The project spans five generations of the Allen family. It’s the first album for Terry Allen since 2021’s Just Like Moby Dick by the Panhandle Mystery Band, but it couldn’t be more different. The family spans five generations and 121 years, including (this is not the full list) their sons, Bukka (keyboards) and Bale Allen (drums); grandsons Kru (piano, accordion), Sled (drums), and Calder Allen (guitars); Panhandle Mystery Band mainstaysCharlie Sexton, Lloyd Maines, and Richard Bowden; and frequent collaborator Will Sexton. So, the concept of ‘blood’ is obvious, yet this project doesn’t represent an organized or harmonious flow.  Instead, this collection of songs/poems is complex and disorderly, perhaps maniacal, but held together by the theme of family.

To complete the lineup, we have pianist Pauline Allen, who passed in 1984, but whose piano instrumentals grace the album in a couple of places. Cru similarly follows suit.  There is granddaughter-in-law Sophie (music executive and mother), and Sophie’s boy Lucky Marlo, whose fetal heartbeat opens and closes the album. The Allens are all labeled “The Allen Family.” Bowden and Maines are the “Blood Brothers,” and the Sextons are the “Bastard Children.”

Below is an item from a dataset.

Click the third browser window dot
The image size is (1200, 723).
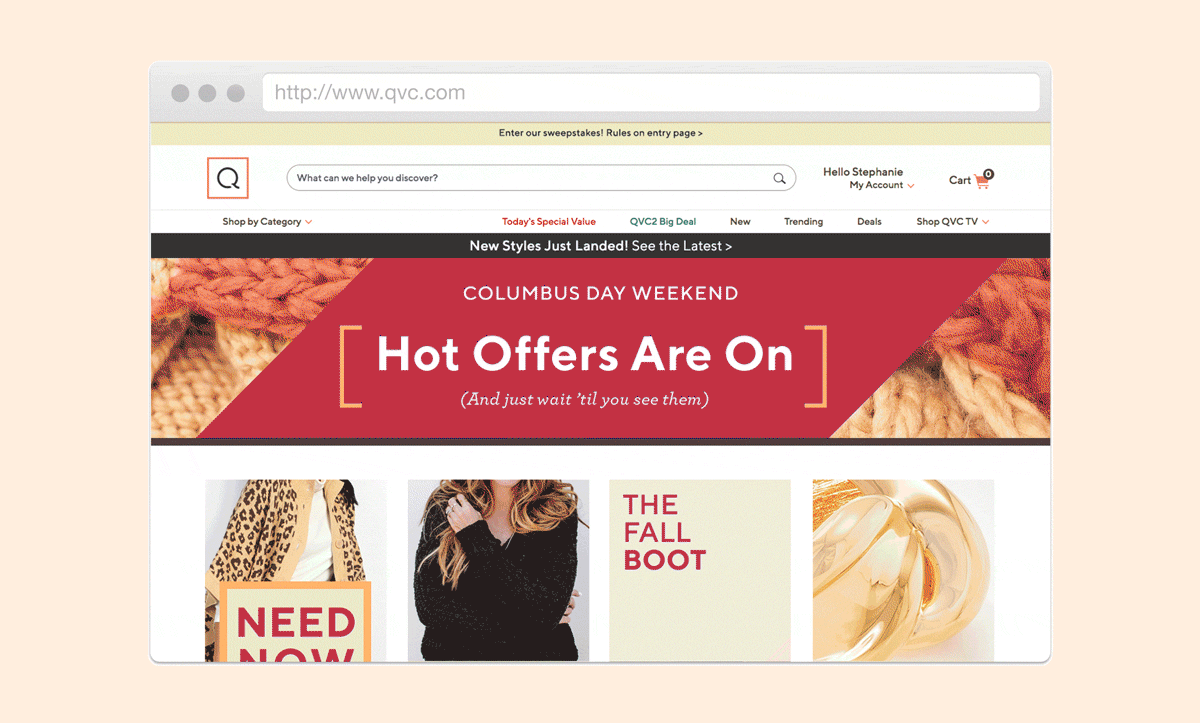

The album was written and recorded at the Allens ’ Santa Fe home. Musically, the album is rather staid. The appeal lies in the poetic lyrics, with the river theme running through many of them. Terry Allen reprises his country, Flatlanders-like “Bloodlines,” one of the few real musical songs. Jo Harvey’s “Peaches and Sap” is a plodding spoken word lullaby that sets the stage for many of the spoken word pieces that follow. Bale Allen’s “A Pogo Is a Logo” introduces electronics and a spacey backdrop that colors the rest of the tracks. His fascination with religious imagery is apparent –“Dip your brush in that blood and paint me a picture/Of good things that fly and evil that slivers/Walk under a ladder and test your faith/There’s a green light glowing at heaven’s gate.”Sled Allen recites his “Dirt Road” in punk poetry style over acoustic and electric guitars.

Jo Harvey’s “Down to the River” is arguably the pivotal track, given the river as the central theme. She recites over simple guitar and piano, making references to the Bay of Bengal, the Nile, the Rio Grande, the Mississippi, and the Seine. – “How about the Nile at Aswan/We’ll watch the sunset off a felucca/Float between the lush Bougainvillea and the ancient sand dunes.”

“Just Pray” by Calder Allen and Charlie Sexton presents Calder’s haunting voice and another major theme, the Power above, in a mix of spoken word and multiple hymn-like verses. Jo Harvey and Susanna Clark (wife of Guy Clark) offer an ode to nature in “Let It All In,” while Bale Allen toasts his newborn in “Little Baby Boy.”

The musical quotient finally picks up on the second LP. Dobro and piano accompany Calder Allen’s existential “No Rush to Fly.”  The band renders Terry  Allen’s “Red Leg Boy” Up-tempo. The song references Terry’s father, Sled, a wrestling and music promoter and professional baseball player. Terry’s grandson, Sled, introduces the song, just as he did as a four-year-old on Terry’s 1999’s Salvation. Four generations call out their forbear on the choruses. For his part, grandson Sled presents vivid imagery about the family abode in the spoken word, “Sante Fe,” while Calder delivers emotive sentiments in “Arroyo.

The final LP side is devoted completely to family. Bukka Allen’s “Four Rocks” traces to the sons’ pocketing four small stones from the Mojave Desert, claiming them as family tokens of unity. Jo Harvey’s most famous poem, “Shuck Some Corn,” is appended as part metaphysical riddle, but ultimately, also a nod to family.

In the end, Blood Sucking Maniacs isn’t meant to be tidy listening—it’s meant to feel lived-in.